SAM - Hacks and Tips for set up and adding metrics from non-IRIS targets
SAM - Hacks and Tips for set up and adding metrics from non-IRIS targets
SAM (System Altering and Monitoring) comes with as a 'batteries included' docker-compose container set that is ready to start monitoring IRIS instances with a default dashboard as soon as it starts up. The initial configuration is good to understand SAM functionality and start basic monitoring of your IRIS systems. However, out of the box, there are some setting s that you will need to change when you start to monitor many systems and collect a lot of metric data. To get more value out of SAM, you will also want to add metrics from additional data sources (targets). The following tips will assist you on the path to deploying SAM in a production environment and collecting metrics from multiple targets and combining them in your own dashboards and charts. Also, you will see some of the commands might be useful as you explore the SAM containers and applications.

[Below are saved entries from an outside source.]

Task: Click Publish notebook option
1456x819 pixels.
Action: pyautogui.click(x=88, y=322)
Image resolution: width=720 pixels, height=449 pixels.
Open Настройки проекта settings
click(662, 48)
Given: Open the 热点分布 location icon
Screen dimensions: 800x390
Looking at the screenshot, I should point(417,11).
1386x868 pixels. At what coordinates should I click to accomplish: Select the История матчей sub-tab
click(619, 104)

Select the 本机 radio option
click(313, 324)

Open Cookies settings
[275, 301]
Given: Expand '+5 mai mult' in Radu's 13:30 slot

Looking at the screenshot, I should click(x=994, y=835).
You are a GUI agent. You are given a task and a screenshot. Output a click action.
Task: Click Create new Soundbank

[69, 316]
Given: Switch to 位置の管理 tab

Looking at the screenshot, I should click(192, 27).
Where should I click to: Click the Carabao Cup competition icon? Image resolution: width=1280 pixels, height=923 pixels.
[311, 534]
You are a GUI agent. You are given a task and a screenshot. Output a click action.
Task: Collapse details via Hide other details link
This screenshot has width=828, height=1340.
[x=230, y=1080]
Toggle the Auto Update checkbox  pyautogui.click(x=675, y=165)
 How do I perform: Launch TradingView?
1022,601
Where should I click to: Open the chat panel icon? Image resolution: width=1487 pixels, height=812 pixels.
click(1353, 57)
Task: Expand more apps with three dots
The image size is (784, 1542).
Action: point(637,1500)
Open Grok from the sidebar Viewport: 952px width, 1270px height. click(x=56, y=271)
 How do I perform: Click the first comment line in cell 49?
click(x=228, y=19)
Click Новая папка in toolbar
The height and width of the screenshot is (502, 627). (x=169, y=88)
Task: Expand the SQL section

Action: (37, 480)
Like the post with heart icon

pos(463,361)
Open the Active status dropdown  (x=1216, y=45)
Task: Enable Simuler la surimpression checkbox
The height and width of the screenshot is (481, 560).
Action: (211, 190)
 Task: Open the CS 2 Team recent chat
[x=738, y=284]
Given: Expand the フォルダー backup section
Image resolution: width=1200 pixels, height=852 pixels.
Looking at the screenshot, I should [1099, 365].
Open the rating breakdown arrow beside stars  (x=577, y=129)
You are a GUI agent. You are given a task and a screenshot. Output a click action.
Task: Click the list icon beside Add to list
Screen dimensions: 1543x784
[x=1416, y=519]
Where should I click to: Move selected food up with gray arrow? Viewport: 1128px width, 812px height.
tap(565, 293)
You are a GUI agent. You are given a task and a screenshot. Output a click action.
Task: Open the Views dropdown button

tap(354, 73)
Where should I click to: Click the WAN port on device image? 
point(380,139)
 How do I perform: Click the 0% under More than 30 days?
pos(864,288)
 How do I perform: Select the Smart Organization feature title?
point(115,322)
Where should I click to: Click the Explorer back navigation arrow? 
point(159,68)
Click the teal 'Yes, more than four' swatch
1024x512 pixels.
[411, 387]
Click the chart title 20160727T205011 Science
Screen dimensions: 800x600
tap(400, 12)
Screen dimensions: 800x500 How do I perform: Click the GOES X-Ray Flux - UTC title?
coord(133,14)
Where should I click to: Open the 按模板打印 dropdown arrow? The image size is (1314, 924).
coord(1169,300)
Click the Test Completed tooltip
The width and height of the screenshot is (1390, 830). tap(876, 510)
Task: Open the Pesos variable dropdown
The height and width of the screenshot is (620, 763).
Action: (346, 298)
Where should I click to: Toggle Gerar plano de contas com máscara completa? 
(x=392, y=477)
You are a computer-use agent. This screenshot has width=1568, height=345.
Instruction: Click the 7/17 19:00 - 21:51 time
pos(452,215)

Caveat emptor: I should point out that some of these hacks and tips are probably not best practice; it is more a log of how I configured SAM the first time to monitor a benchmark with multiple servers and non-IRIS targets on the same systems. If you have suggestions, please educate me in the comments ;) So, remembering that this post may change over time, let's start;
In this tips below there are restarts of docker and starts and stops of SAM. Read through the tips, decide which ones apply to you, then do them in the same order as below.
1. Ensure you have enough space for SAM databases
By default docker containers store files in root (/) filesystem. SAM does not need much CPU or memory resources; however, metrics collection will take up space.
How much storage required for metrics 'depends'. Although it may not be clear how big your databases will be before you start monitoring, on the back of an envelope; monitoring 10 VMs for IRIS and operating system metrics on a 15-second scrape cycle consumed approximately 50GB of storage.
Strategies include; increasing the root storage of your monitoring instance, or changing the volume location for the databases. I used the following commands to change the docker directory on my VM running docker. Perhaps cracking a nut with a sledgehammer, but it works.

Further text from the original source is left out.